Recent developments have made finding an answer to the question of whether there should be a right to access the Internet more pressing. The Internet has increasingly become a fundamental medium for trade, education, government-citizen interaction, as well as individual communication needs. Such centrality poses the question if every individual should have a right to access the Internet.

In his 2011 report to the Human Rights Council, UN Special Rapporteur on the right to freedom of opinion and expression, Mr. Frank La Rue, concluded that Internet access is key to enjoy the right to freedom of expression, and should not only be actively encouraged, but must also never be denied from individuals. In contrast, in a much discussed opinion article in the New York Times in January 2012, Vint Cerf strongly criticized any assertion of a specific technology or medium being given the status of basic human right.

Some countries, such as Estonia, Spain and Finland have legislated that all their citizens are entitled to access the Internet, sometimes even with broadband connectivity. A survey conducted by the BBC asserted that 79% of those polled around the world believed Internet access should be a human right.
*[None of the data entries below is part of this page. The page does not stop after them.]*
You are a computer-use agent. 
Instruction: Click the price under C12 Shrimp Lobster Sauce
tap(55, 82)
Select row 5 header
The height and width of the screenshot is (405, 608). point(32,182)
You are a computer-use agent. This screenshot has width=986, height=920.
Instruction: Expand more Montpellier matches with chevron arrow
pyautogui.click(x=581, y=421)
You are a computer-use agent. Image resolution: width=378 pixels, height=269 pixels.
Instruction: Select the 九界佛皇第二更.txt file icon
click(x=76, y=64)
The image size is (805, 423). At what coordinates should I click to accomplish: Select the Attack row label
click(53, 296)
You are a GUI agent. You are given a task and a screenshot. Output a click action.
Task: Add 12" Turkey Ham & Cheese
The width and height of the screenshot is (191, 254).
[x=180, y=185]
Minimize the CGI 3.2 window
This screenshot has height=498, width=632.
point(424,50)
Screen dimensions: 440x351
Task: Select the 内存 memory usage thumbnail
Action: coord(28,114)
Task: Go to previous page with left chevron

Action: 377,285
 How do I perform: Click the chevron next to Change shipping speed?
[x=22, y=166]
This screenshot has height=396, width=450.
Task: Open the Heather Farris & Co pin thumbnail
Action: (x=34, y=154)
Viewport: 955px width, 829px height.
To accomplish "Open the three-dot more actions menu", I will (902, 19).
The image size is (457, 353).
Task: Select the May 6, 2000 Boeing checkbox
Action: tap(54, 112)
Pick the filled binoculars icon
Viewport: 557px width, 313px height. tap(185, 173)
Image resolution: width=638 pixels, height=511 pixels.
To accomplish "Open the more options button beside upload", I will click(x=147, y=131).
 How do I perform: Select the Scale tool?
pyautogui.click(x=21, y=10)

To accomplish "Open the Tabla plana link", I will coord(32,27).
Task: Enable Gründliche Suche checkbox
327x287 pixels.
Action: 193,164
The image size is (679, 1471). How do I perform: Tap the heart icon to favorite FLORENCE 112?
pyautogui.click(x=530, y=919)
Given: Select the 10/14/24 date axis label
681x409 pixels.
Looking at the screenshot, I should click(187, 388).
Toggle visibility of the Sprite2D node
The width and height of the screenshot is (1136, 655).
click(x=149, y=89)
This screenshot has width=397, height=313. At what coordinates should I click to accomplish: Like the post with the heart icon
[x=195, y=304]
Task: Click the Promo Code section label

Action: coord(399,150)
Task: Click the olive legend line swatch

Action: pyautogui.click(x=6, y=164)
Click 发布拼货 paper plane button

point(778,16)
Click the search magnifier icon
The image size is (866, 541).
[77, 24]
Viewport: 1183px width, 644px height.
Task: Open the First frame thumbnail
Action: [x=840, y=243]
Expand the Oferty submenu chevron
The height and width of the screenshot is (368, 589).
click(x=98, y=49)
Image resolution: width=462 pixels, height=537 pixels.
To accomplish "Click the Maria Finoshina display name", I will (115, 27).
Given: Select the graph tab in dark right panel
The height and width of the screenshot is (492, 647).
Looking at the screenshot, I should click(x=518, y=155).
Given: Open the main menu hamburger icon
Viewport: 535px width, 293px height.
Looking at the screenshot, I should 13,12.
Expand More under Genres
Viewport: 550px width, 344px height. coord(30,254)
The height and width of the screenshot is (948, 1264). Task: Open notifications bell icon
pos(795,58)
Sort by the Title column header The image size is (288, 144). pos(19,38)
However, some countries, including France and Ireland, allow for Internet users to be cut off from the Internet when found in repeated violation of intellectual property rights. This poses the question whether Internet access is merely a luxury, from which people may be deprived.

Recognizing these national and international developments on a right to access, this workshop brings together technologists, regulators, development experts, and civil society representatives, to address the following questions in the agenda.

Agenda
1. Panelists discuss

* What are human rights? *
What is the international human rights framework? What are some of the arguments for access to the internet being considered such a right? What are the arguments against?

*Is there a right to Internet access?*
What do national and international law currently say with regard to such a right?
What would be required for such a right to become legally established?

*What would the consequences of adopting Internet access as a human right entail?*
Would establishing such a right help bridge the digital divide? What advantage would a right to access entail for development in the global south?
Would a right to access affect the way national Internet infrastructures are built
Should governments impose Internet connectivity, or is qualitative Internet connectivity better served by market incentives?
What risks are involved in establishing a right to access?

2. Discussion with workshop attendants and remote participants

3. Panelists discuss

*What would a right to Internet access look like?*
What would such a right mean in terms of required content (including network neutrality), speed, universality, anonymity, privacy, and digital literacy?
Would such a right be enshrined as a universal service provision, or by a human right approach?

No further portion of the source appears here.